Raquel Martín abre temporada el lunes de Pascua en Mugron

La novillera de Santa Marta deja la impronta de su valor y oficio ante un lote muy duro y exigente en tierras francesas

REDACCION. SANTA MARTA DE TORMES 08 de abril de 2026 

La temporada echó a andar para Raquel Martín en el coso francés de Mugron, plaza en tierras de querencias para la novillera santamartina, donde cada año encuentra el calor de una afición francesa que ha seguido de cerca su evolución desde sus comienzos sin caballos. En esta ocasión, lo hizo dentro de una dura novillada concurso, compartiendo cartel con Mario Vilau y Eduardo Ruiz de Velasco, frente a un encierro serio y bien presentado de Pablo Mayoral y Sánchez Arjona.

Abrió plaza Raquel Martín, vestida de cielo y oro, con un novillo de Pablo Mayoral que, aunque bien hecho y de noble estampa, evidenció falta de fondo y fuerza desde los primeros compases. En el capote dejó detalles de buen gusto, con el animal metiendo la cara con cierta clase, aunque sin terminar de romper hacia adelante. En varas, cumplió sin excesivo empuje.

Ya en la muleta, la faena tuvo que construirse desde el esfuerzo. Comenzó la novillera con doblones de poder, tratando de someter una embestida corta y deslucida. Por el pitón derecho logró los momentos más templados, intentando ligar con profundidad pese a la escasa transmisión del astado. Por el izquierdo, el novillo nunca terminó de definirse, obligando a Raquel a tirar de firmeza y colocación. La faena, marcada por la falta de opciones del oponente, dejó patente la actitud de la santamartina, siempre vertical y asentada. Una segunda estocada resultó efectiva. Saludó desde el tercio con petición de vuelta al ruedo.

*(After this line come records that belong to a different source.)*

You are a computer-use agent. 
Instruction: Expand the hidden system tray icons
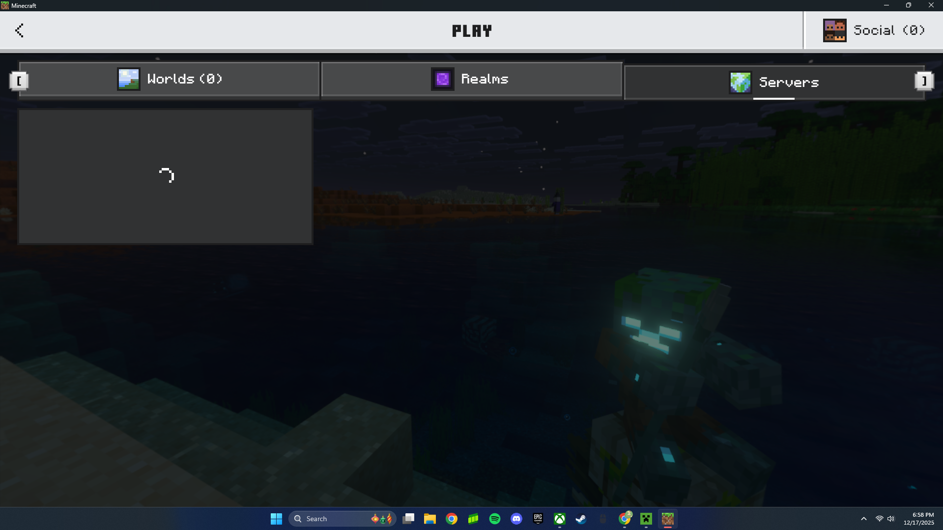click(x=864, y=519)
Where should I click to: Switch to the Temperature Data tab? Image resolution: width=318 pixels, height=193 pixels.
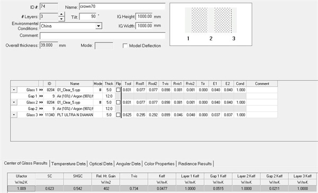click(68, 164)
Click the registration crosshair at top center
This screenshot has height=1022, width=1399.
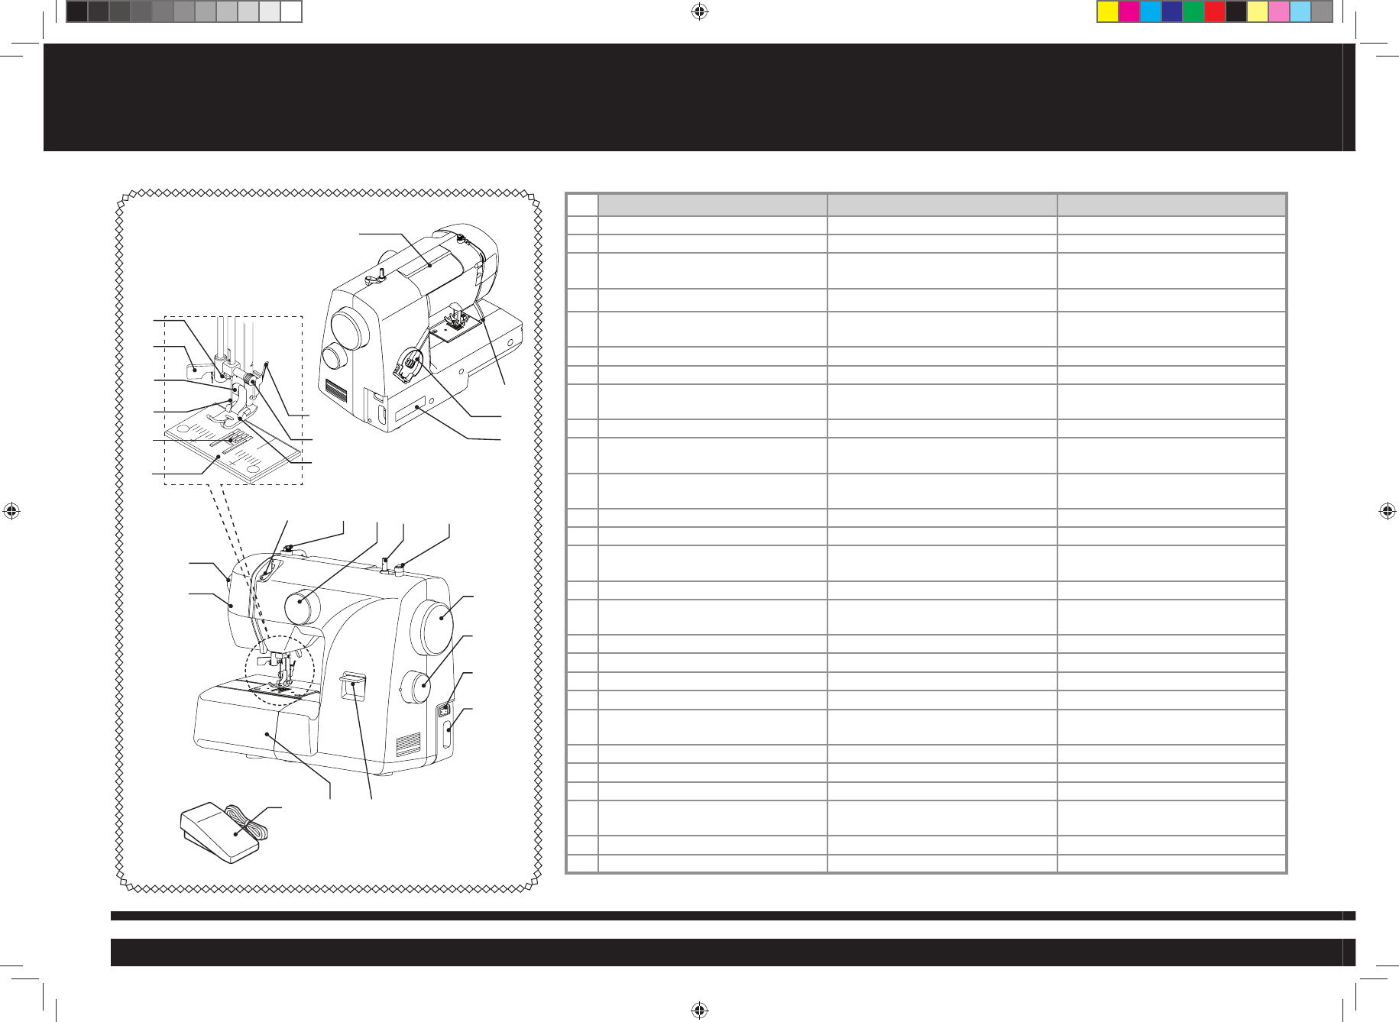(x=699, y=11)
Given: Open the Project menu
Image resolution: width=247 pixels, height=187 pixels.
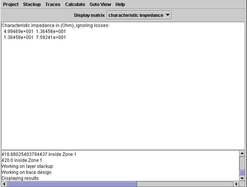Looking at the screenshot, I should click(11, 4).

El cuarto de la tarde, de Sánchez Arjona, presentó un carácter muy distinto. Más exigente, con fondo y sentido, obligó a la novillera a emplearse a fondo desde el inicio. Ya en el capote apuntó maneras, y en el caballo protagonizó un tercio de varas intenso, acudiendo hasta en tres ocasiones con bravura, siendo muy aplaudido el picador Curro Sánchez por su labor.

El tercio de banderillas mantuvo el nivel, con ovación para los subalternos, antes de que Raquel tomara la muleta ante un novillo que no regalaba nada. Los primeros compases fueron de tanteo, midiendo una embestida que se quedaba corta y que exigía precisión milimétrica. Encontró mejor acople por el pitón izquierdo, donde logró robar muletazos de mérito, aunque sin poder alargar el trazo debido a la falta de humillación del animal. Por el derecho, las dificultades se acentuaron.

La faena fue un ejercicio de voluntad y entrega, pero sobre todo de valentía y de querer más que poder, ante un novillo que se paraba y que nunca permitió el lucimiento. Raquel no volvió la cara, manteniéndose firme en el sitio pese a las complicaciones. Tuvo que recurrir al descabello. Silencio.

Así arrancó la temporada para Raquel Martín en la que tiene su segunda cita este domingo 12 de abril en el festival de Villoria junto a Damián Castaño, Manuel Diosleguarde y Jarocho con Novillos de Valrubio y Valdeflores.